--- START OF The input ---

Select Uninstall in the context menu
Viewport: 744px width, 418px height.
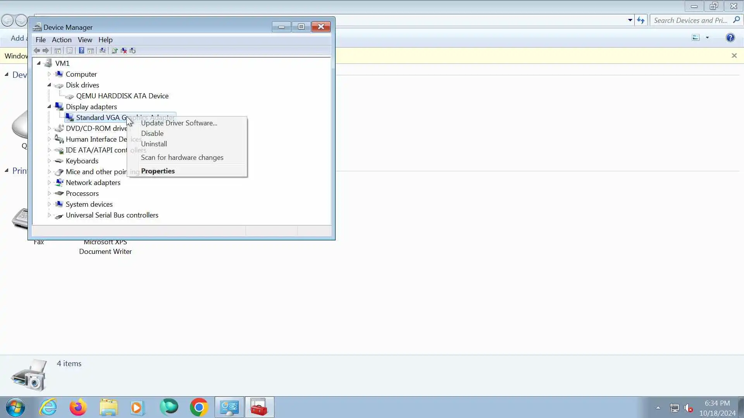pyautogui.click(x=154, y=144)
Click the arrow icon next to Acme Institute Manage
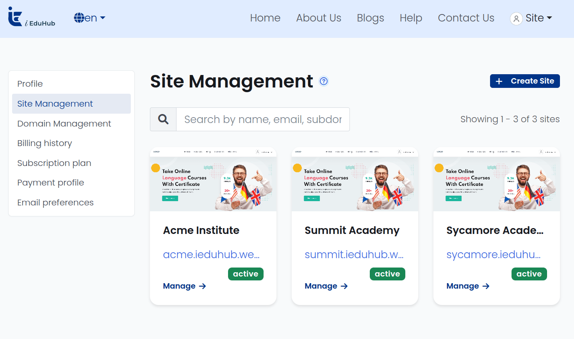This screenshot has width=574, height=339. 202,286
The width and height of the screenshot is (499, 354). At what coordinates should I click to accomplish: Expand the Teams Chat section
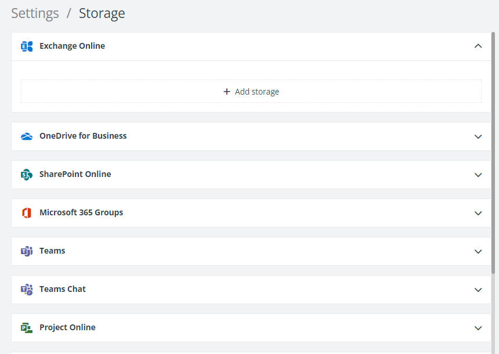478,290
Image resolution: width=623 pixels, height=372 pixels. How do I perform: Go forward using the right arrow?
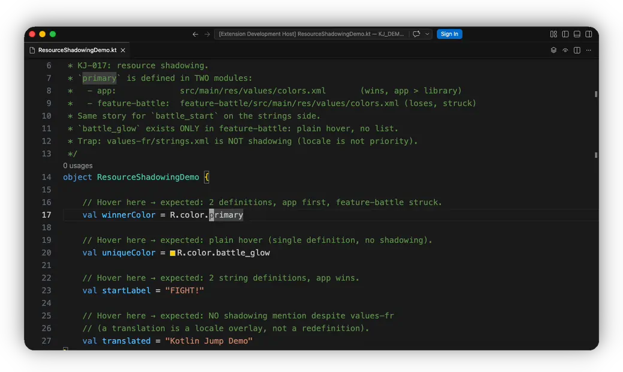click(207, 34)
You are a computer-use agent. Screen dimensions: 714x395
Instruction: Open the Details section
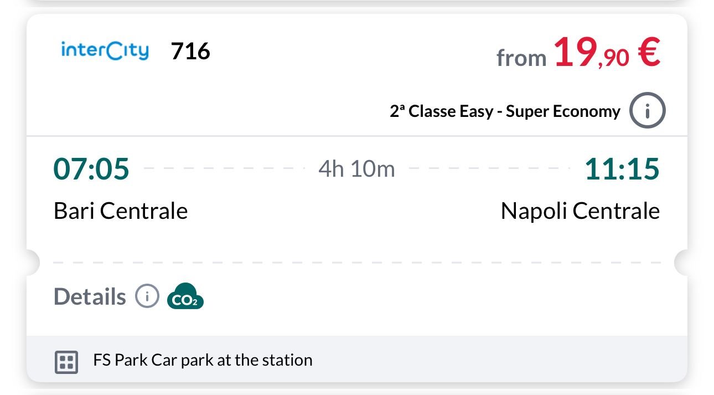tap(90, 297)
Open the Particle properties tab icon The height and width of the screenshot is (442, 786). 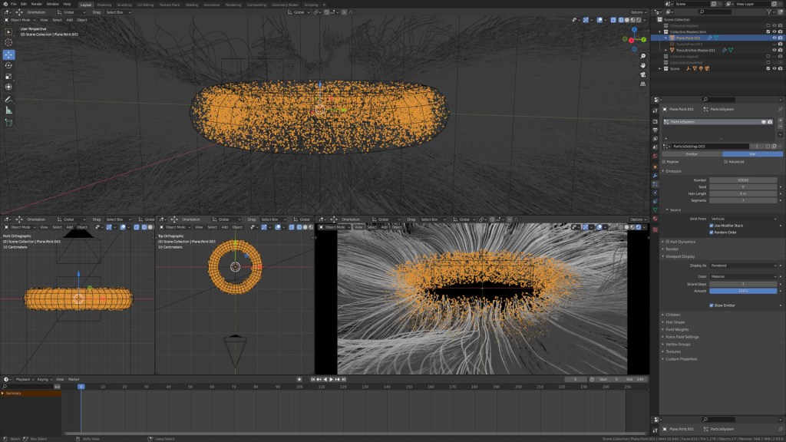[655, 185]
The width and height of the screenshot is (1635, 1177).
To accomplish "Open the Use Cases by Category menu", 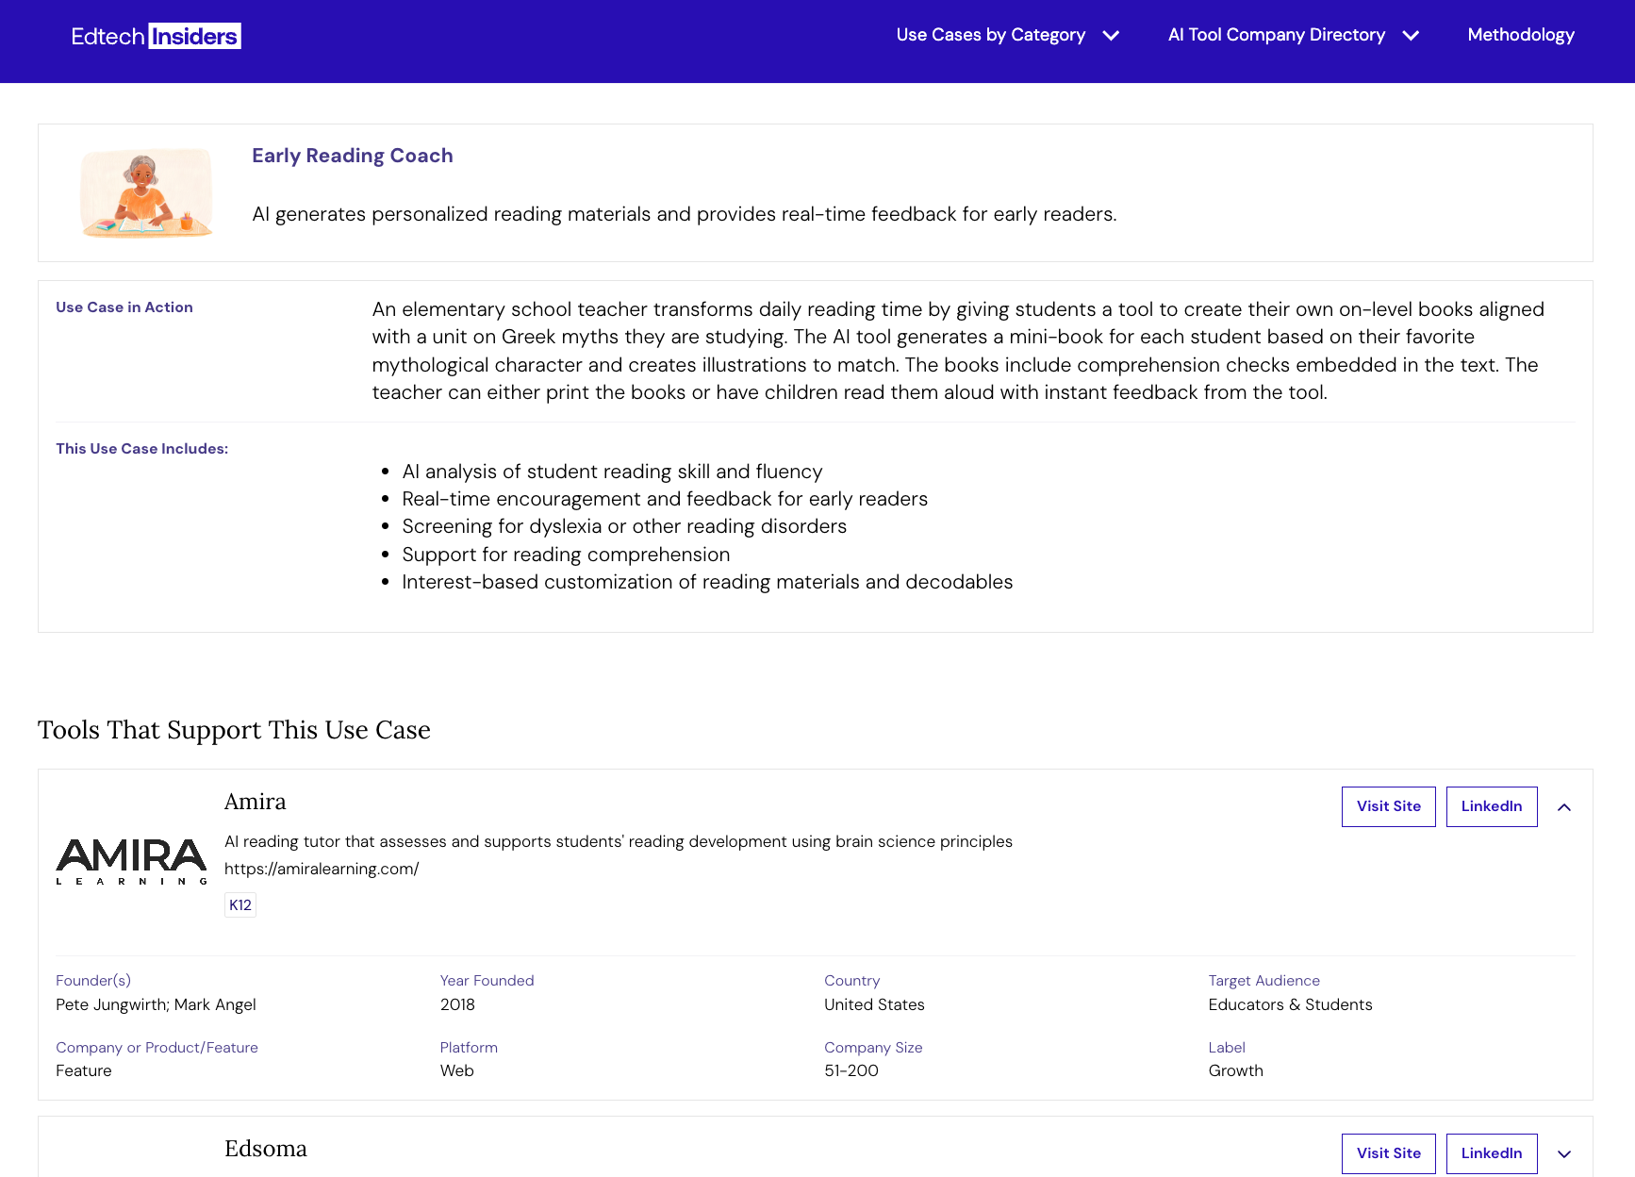I will tap(991, 35).
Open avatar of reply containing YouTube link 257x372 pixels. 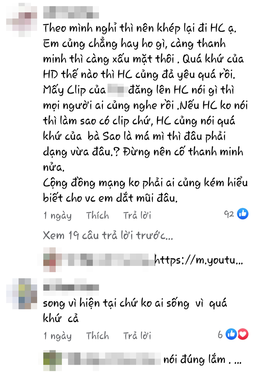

--- END OF The input ---

# What you are asked to do:
Rewrite the listing from the line holding "Image resolution: width=623" through the line holding "tap(90, 297)", inclusive, requests included, with every coordinate in the answers shifted by -41. Leave the pictures out.

# Result below:
Image resolution: width=623 pixels, height=372 pixels. How do I perform: Go forward using the right arrow?
click(166, -7)
You are a computer-use agent. Screen dimensions: 714x395
Instruction: Open the Details section
tap(49, 256)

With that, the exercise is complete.